The good news is there is a lot we can do.

Conservation is one approach. California, for example, enacted historic new water conservation rules in 2015, mandating urban residents to reduce water use by 25 percent.

Desalination is another strategy, which is especially effective in coastal areas. But the process is expensive and energy-intensive.

Wastewater recovery and reuse, on the other hand, on average uses about half the energy of desalination, and costs about half as much. Yet, while the technology exists to recover a large percent of wastewater, the world today only reuses about 4 percent of its wastewater.

Seeking solutions

Yes, the world’s water challenge is great. But it’s also solvable. We must focus on fueling water reuse. There are countries around the world leading the way forward.

Israel, despite its desert terrain, meager rainfall and population growth, currently boasts a water surplus; it is reusing 85-90 percent of its wastewater. Saudi Arabia recently announced a plan to reuse 65 percent of its wastewater.

Then there’s Singapore. The island city-state is reusing 30 percent of its water — punching well above its weight in terms of water reuse policies and technologies.

Globally, water reuse is taking root. But much more can be done (PDF) to drive more rapid and widespread adoption of reuse technologies, and we can learn from the experiences of countries such as Israel, Saudi Arabia and Singapore.

Governments around the world can implement policies that will change today’s approach to water management, and they can do that in four main ways:

1. Education and outreach

This is critical to advancing water recycling, not only to encourage its use, but also to overcome any public concerns about the safety and quality of recycled water.
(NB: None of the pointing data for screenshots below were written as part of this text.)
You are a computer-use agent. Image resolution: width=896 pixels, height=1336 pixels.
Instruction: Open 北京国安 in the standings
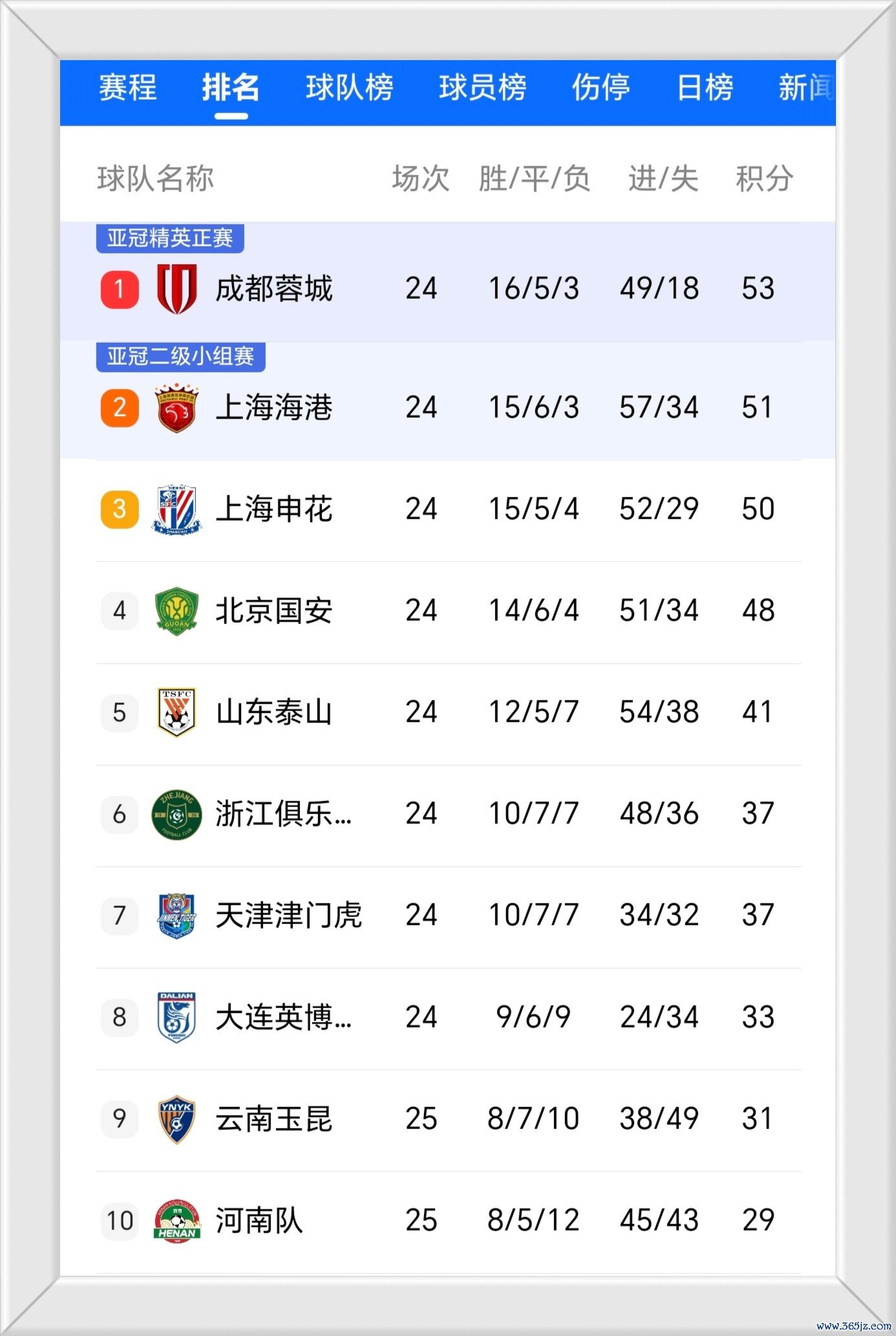coord(273,610)
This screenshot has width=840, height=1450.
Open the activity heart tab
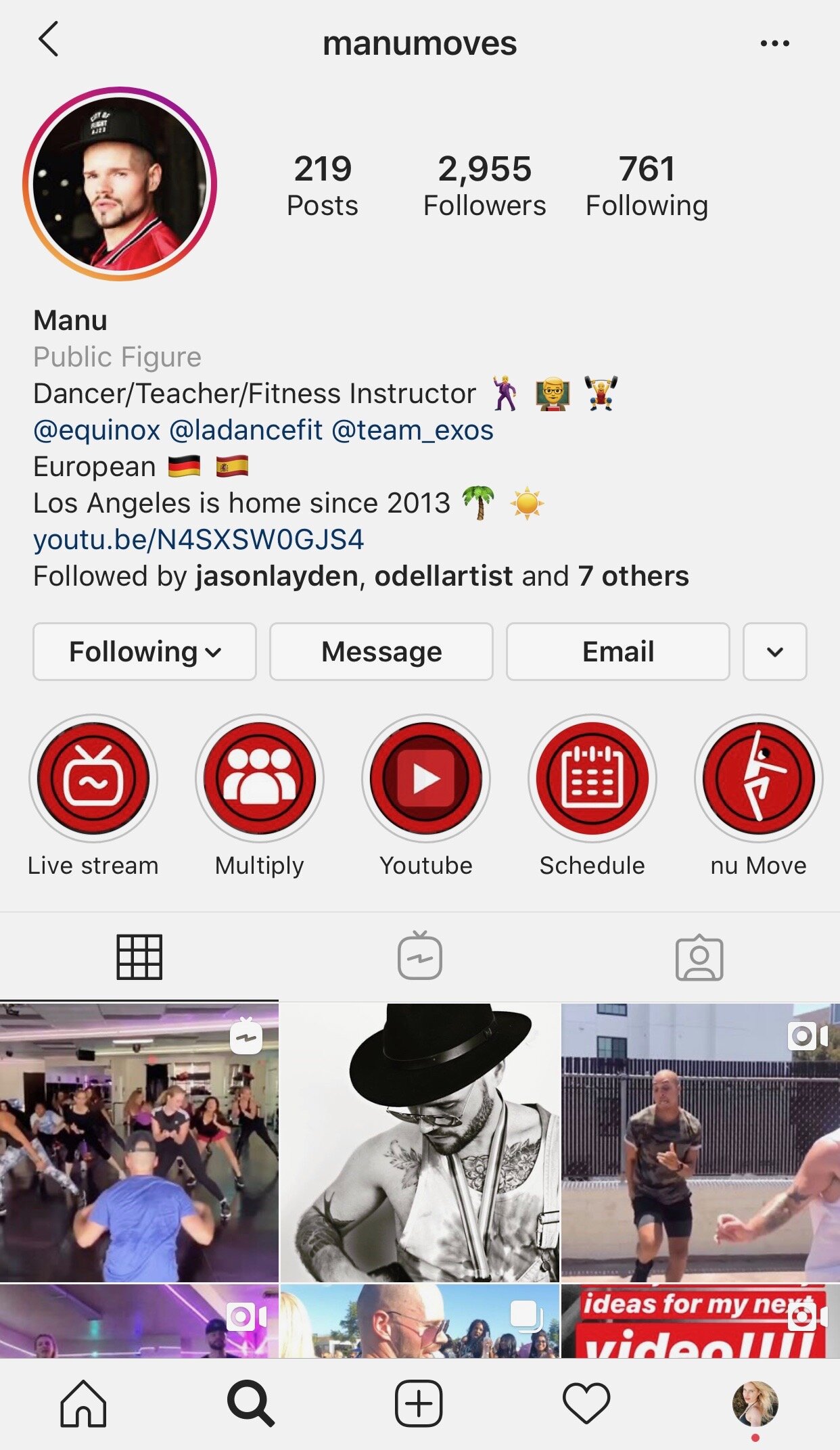point(586,1403)
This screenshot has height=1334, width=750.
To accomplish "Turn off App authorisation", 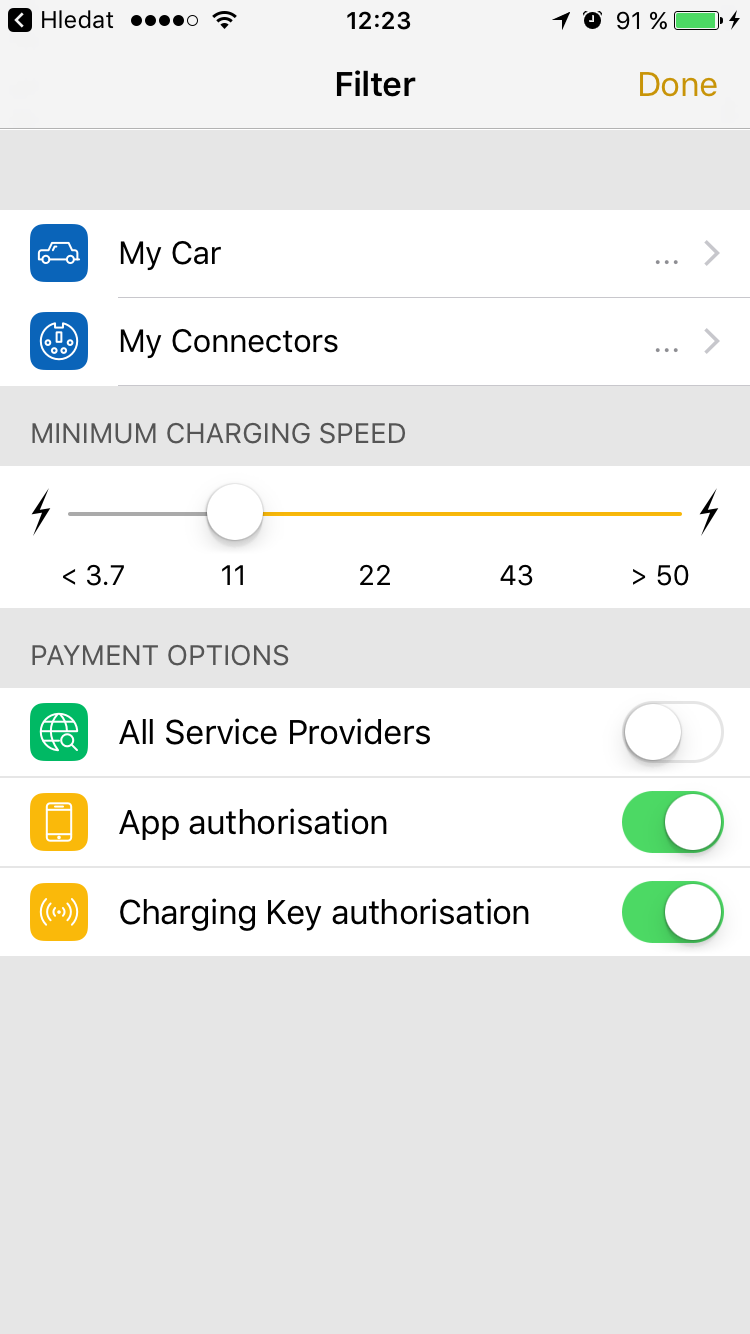I will tap(672, 823).
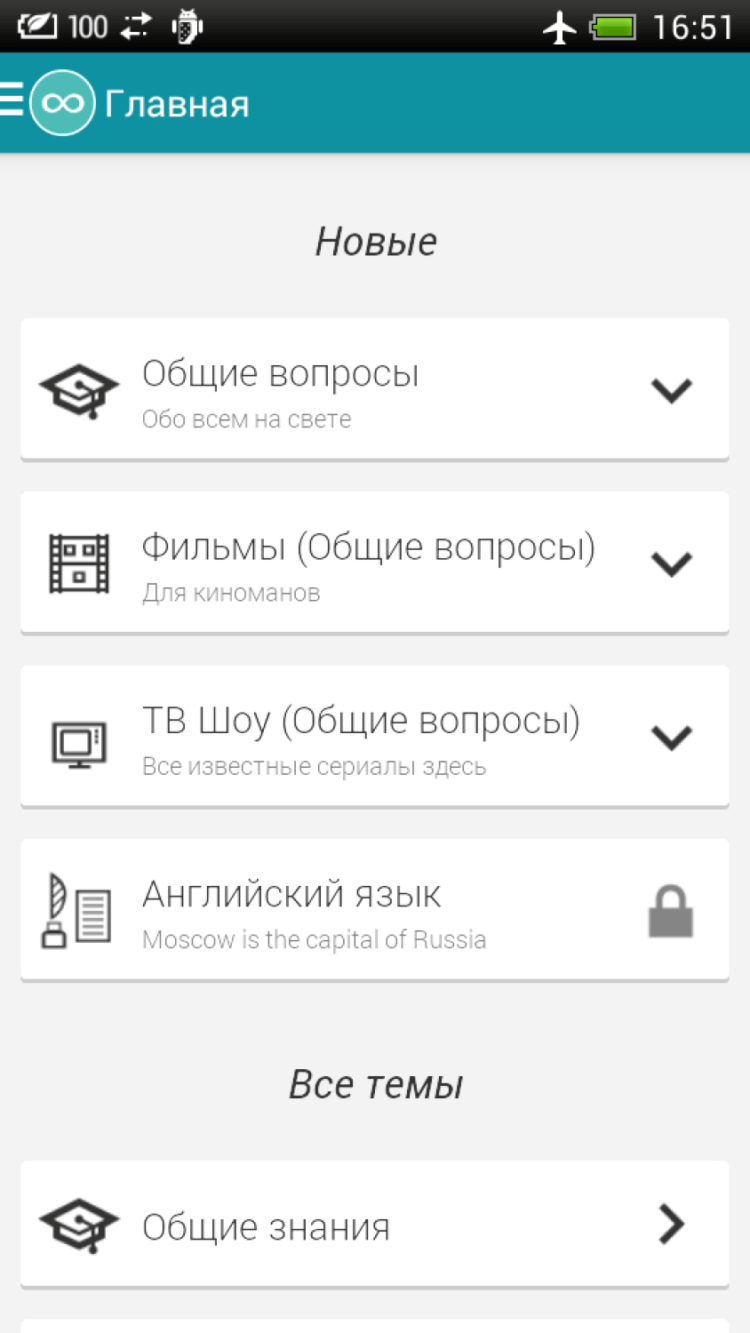Image resolution: width=750 pixels, height=1333 pixels.
Task: Tap the infinity logo in the header
Action: [x=62, y=101]
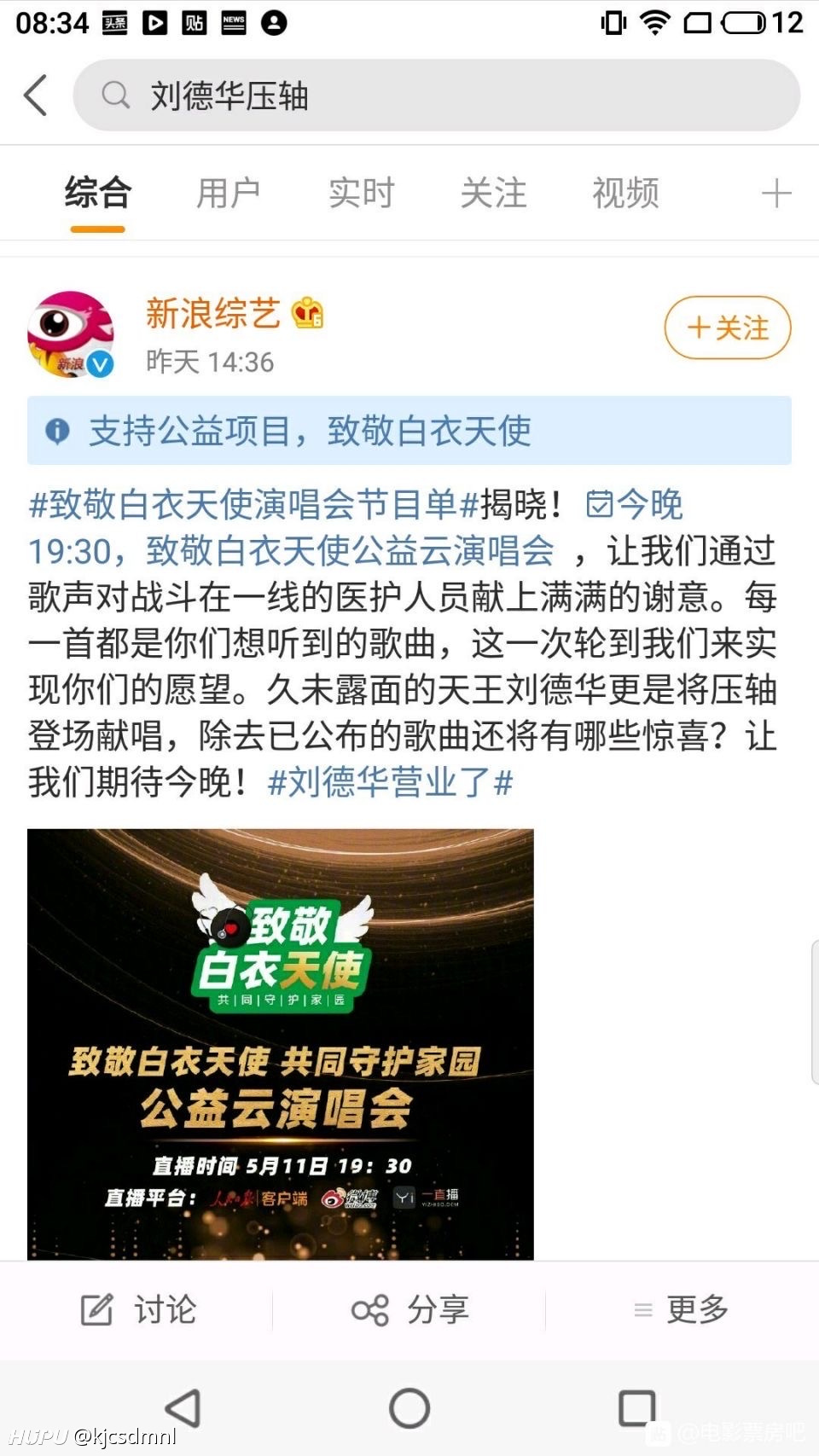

Local communities raise awareness through various common techniques used by governments worldwide, such as recognition awards and certificate programs.

Additionally, information dissemination and reporting of water consumption, discharge and recycling data through such channels as brochures, websites and advertising are also effective approaches to encouraging education and elevating awareness.

2. Removing barriers to adoption of reuse technologies

Barriers to water recycling and water recycling systems come in many forms: technological; financial; and regulatory. One of the biggest barriers is a municipal, state or regional water code that does not recognize use of recycled water.

In this case, the first steps are to set specific quality standards for recycled water and to provide guidance on the use of the reclaimed water. Additionally, revising plumbing codes and alleviating stringent permitting and inspection requirements for recycled water allows companies and communities to meet obligations that were otherwise difficult to attain.

3. Incentives

Incentives, such as direct subsidies, reduce government payments for the reintroduction of recovered water and provide regulatory relief for recycled water users through structured pricing mechanisms.

Additional incentives for water recycling and reuse include government procurement of water recycling and reuse equipment, requirements that government buildings and operations maximize their recycling and reuse of water, and structuring of water rights to reduce use of potable water.

4. Mandates and regulations

The requirement of water recovery systems and recycled water for certain large volume activities (irrigation) — continue to reinforce these initiatives along with the strong need for government participation.

Through more creative, private-public partnerships among industries, communities, municipalities and government, we can protect and enhance performance and competitiveness, as well as protect one of our most important natural resources. Future success depends on our ability to work together.

New levels of efficiency must continually be encouraged through education, conservation, governance and incentives. Understanding the risks — and the opportunities — will place businesses and governments in a more competitive position to lead and succeed in a carbon and water-constrained economy, and ultimately secure a future of water sustainability.